Рюша упадет на колени и заплачет. Нет, сразу заплакать ему будет стыдно, сначала шея его покраснеет, он нахмурится и стиснет кулачки. А потом упадет на колени и заплачет. Все-таки ему будет стыдно, что он плачет, и он закроет лицо руками. Галстук у него съедет набок, надо же! И поползет ней – на коленях, на коленях. А она будет смеяться и отталкивать его голой ногой.
Господи, подумала, что это я?
Он сдернул с нее халат – одним движением, и она, ощутив, как трещит шелк комбинации под его пальцами, как змейкой скользит по плечу оторванная бретелька, чуть отступила назад.
– Я сама, – торопливо сказала, – сама…
И даже тогда не поняла, к чему это относилось.
* * *
Они разминулись всего на минутку – на площадке два лифта.
Машинально провела руками по халату, сверху донизу, проверяя, застегнуты ли все пуговицы.
– Что на работе?
– А что может быть? – тоскливо отозвался Рюша. – Урезают… все урезают. Кому мы сейчас нужны? Никому.
– Надо же, – рассеянно заметила она и аккуратно нацедила в тарелку половник супа.
– Это все от головы зависит, – пояснил Рюша, – толковый начальник себя не обидит, но и для своих старается – зубами рвет… а как сейчас иначе? А наш… Дядя у него – а что дядя? Если бы не Панаев…
Она повернулась к плите, даже не привстав с табуретки.
– Еще добавку?
– Ты слушаешь?
– Да.
– Ты такая красивая, – робко сказал Рюша.
– Ты ешь, ешь. Так что Панаев?
Она испытывала сейчас острое чувство превосходства человека, хранящего тайну, и даже бедный Рюша показался ей чуть более симпатичным, чем всегда.
– Он что сказал? А ты ему что сказал?
– Так я же и говорю… Господи, о чем ты думаешь?
– Действительно, о чем? – прошептала она.
…Она сидела за столиком, под полосатым тентом, за белыми перилами мерно дышало море, а в бокале золотилось опаловое вино – бутылка стояла тут же, в запотевшем серебряном ведерке. Видела такое только в кино, но тут не удивилась – все было как надо.
– Какая ты красивая, – сказал Он.
Загадочно улыбнулась – снаружи и торжествующе – внутри; чувствовала себя невесомой – иное, новое тело, ничего не ныло, не болело, не тянуло к земле, не напоминало о себе – оно, такое тело, может танцевать до упаду и заниматься любовью до рассвета на прогретом пляже.
Вот оно, думала, вот оно… так бывает только в детстве, когда само собой разумеется, что все будет хорошо, когда не надо никуда спешить, не надо ничего ждать, разве что еще одного великолепного чуда, еще одного праздника, который обязательно будет, потому что так сказали взрослые, а они всегда держат слово.

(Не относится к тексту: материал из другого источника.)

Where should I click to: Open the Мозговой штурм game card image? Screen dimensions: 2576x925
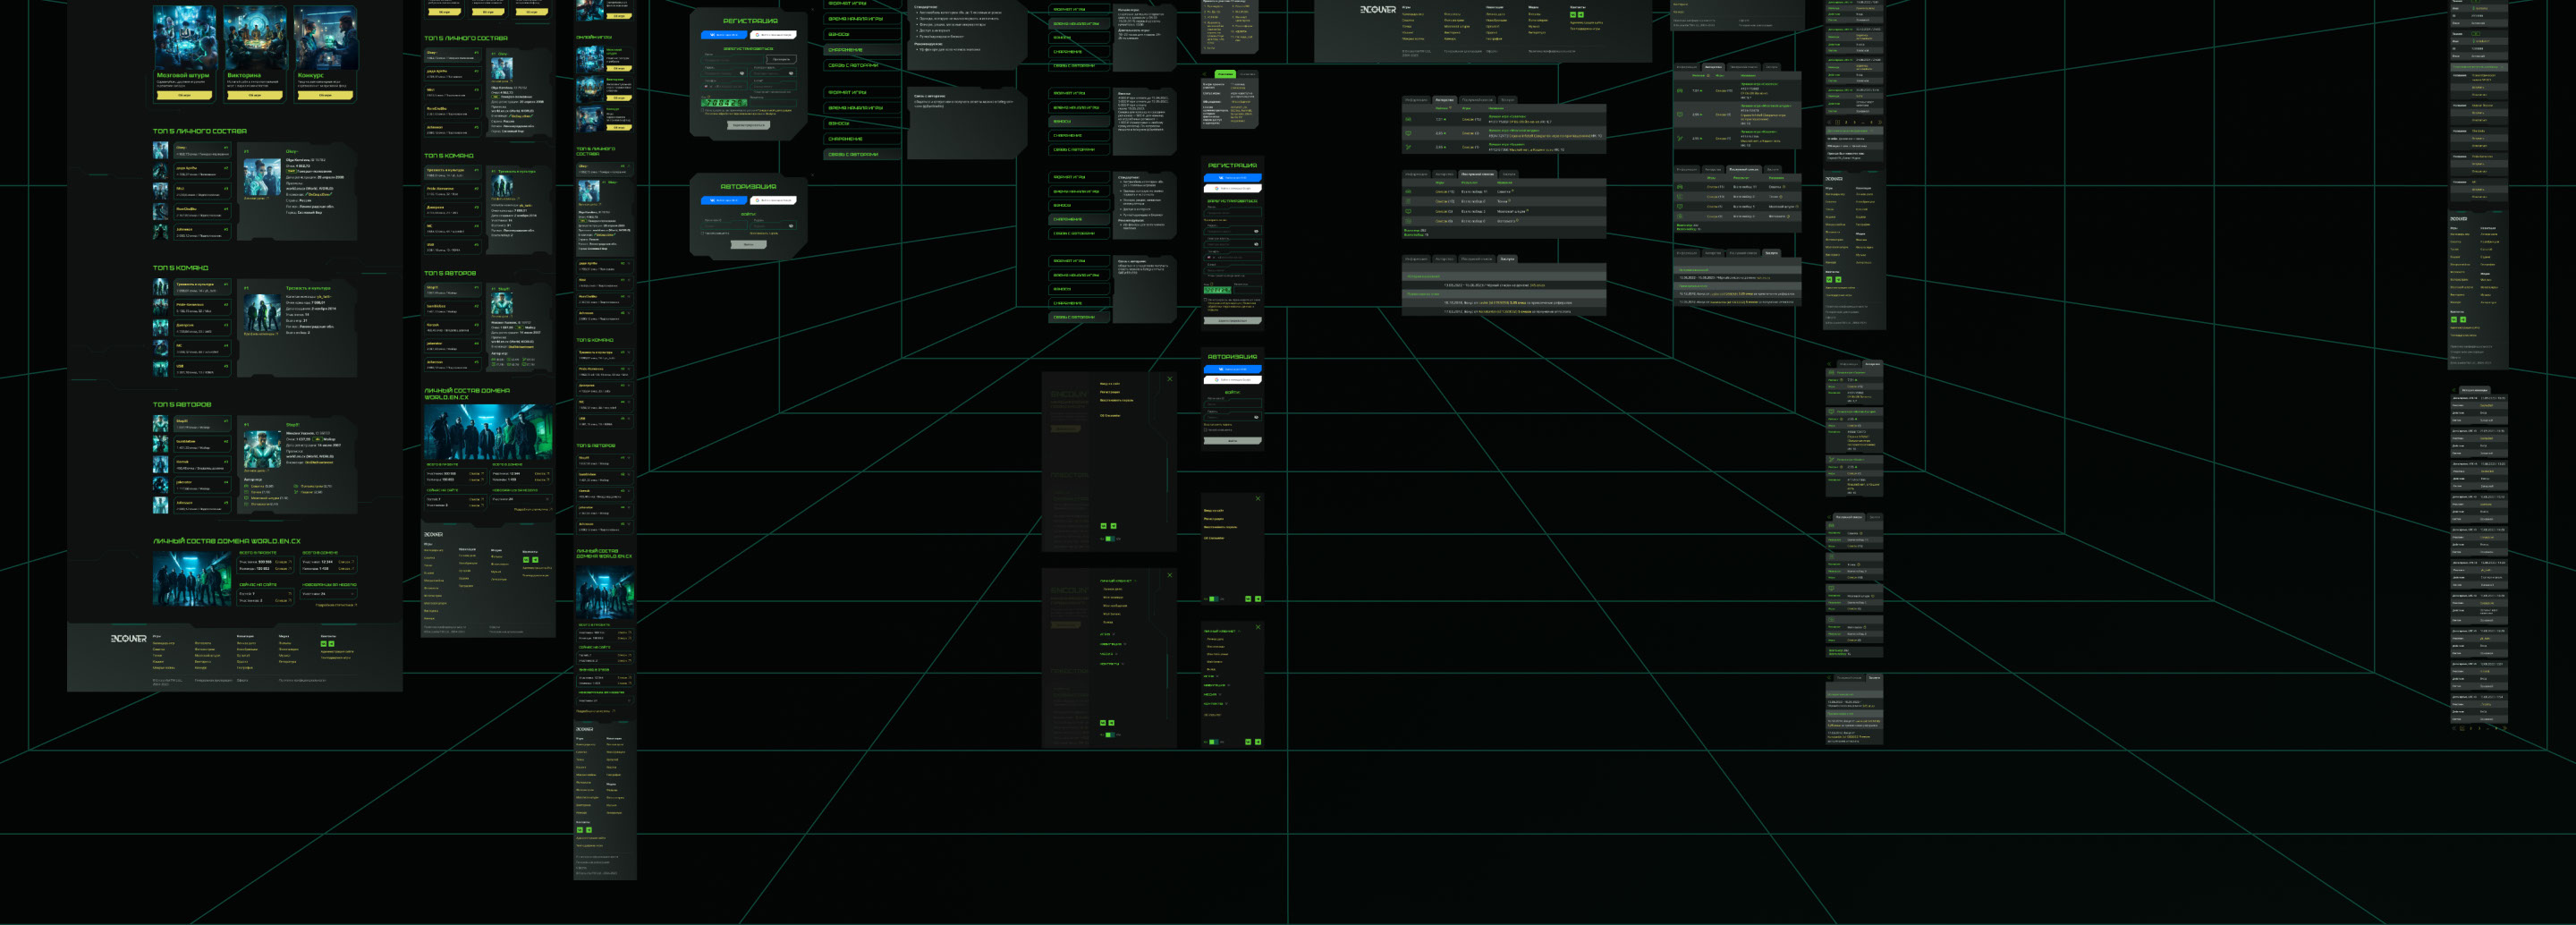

От прогретых досок веранды пахло смолой и воском, море закручивалось у свай, и мачты легких лодок у причала чертят в бледном небе невидимые дуги.
– Пойдем, – сказал Он, – пойдем скорее.
Властно взял ее за руку, как всегда – смуглой загорелой рукой ее смуглую загорелую руку, и она встала, полная покоя и счастья, и радостного ожидания.